I’m not talking out of my ass, but a friend of mines who knows him says this guy is getting laid AT WILL!
smelly fucky. hello smelly fucky.
me like to wee wee
Mystery, where have you gone?
when I find you, I’m gonna bend you over your parents marital bed, spread those gangly long legs of yours wide apart so that you feel utterly degraded. yank your long hair back so you “freeze” sexually just like lions do befoe they do the deed. then take raptourous delight in pounding your anal passage as hard and visciously as is humanly possible while grunting like an ape. You will be frothing at the mouth and your lungs will collapse from squealing so hard.
Believe me, when I am done w/ your anus, the doctors won’t be able to distinguish between it and an erupting volcano.

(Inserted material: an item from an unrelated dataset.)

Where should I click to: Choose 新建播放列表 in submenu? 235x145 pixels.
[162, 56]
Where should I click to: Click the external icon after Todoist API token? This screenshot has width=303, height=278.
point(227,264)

They’ll think someone has taken a pneumatic drill to you back passage.
Seriously, this will never get old. I can read this shit all day long. The funny thing is !Mystery is the only person who’s actually posted something constructive. Me might also be the only person to write something positive.
Especially about How I can score a date with Mystery. Does anyone know about if negs work on him? Will I get LMR? If I try a freezeout on him will it work?
B.T.W. The imposter I am referring to is the author of this post.
I mean, there’s not even 1 mention of Mystery in that entire post.
I have fantasies about Mystery and I all day long. Of course I would never make a post wihtout at least mentioning my love at least one time.
So stop pretending to be me. I love mystery. I would love to have at least a day 2 with him, at least a !close, possibly an LTR. Anyone who says any different is obviously an imposter with nothing useful to say.
Plus I think about Mystery all day long, and when I go to bed at night. Yesterday I imagined he and I walking through the park hand and hand. I said, “Mystery If I go on TCs blog and say that you are the only one who’s posts are worth while, will you stay with me tonight? Can we be together forever?”
He just smiled and tipped his goggles as he leaned forward, then kissed me.
ray gordon?
hahahahahahahahahaha
that guy is THE BIGGEST FUCKTARD to EVER post on asf.
hahahaha. go downstairs and say hi to your mother for me Ray…
“RSD is afraid of little ol’ me!”
Little and TC now that’s gotta’ be the most underrated comment of the year.
To the guy pretending to be me: You’re only reinforcing my point. If you actually have something to contribute though, by all means jump grace us with your genius. I always appreciate hearing new ideas.
Stop your ass kissing and hero worshipping you pathetic fools.
Mystery is a TROLL on this board. go home erik. back to mommy. thete’s a good boy.
Reylt that’s really cool that Mystery kissed you man, did he lube up your anus before he did you? was he gentle or did he ravish you?
Did he disarm your ASD and LMR w/ freezeouts?
cummmon man, give us more details
Lol. Being here reminds me of trying to communicate with the mentally challenged. You can talk to them, try to help them. But they don’t understand, get upset about it; then start throwing a tantrum.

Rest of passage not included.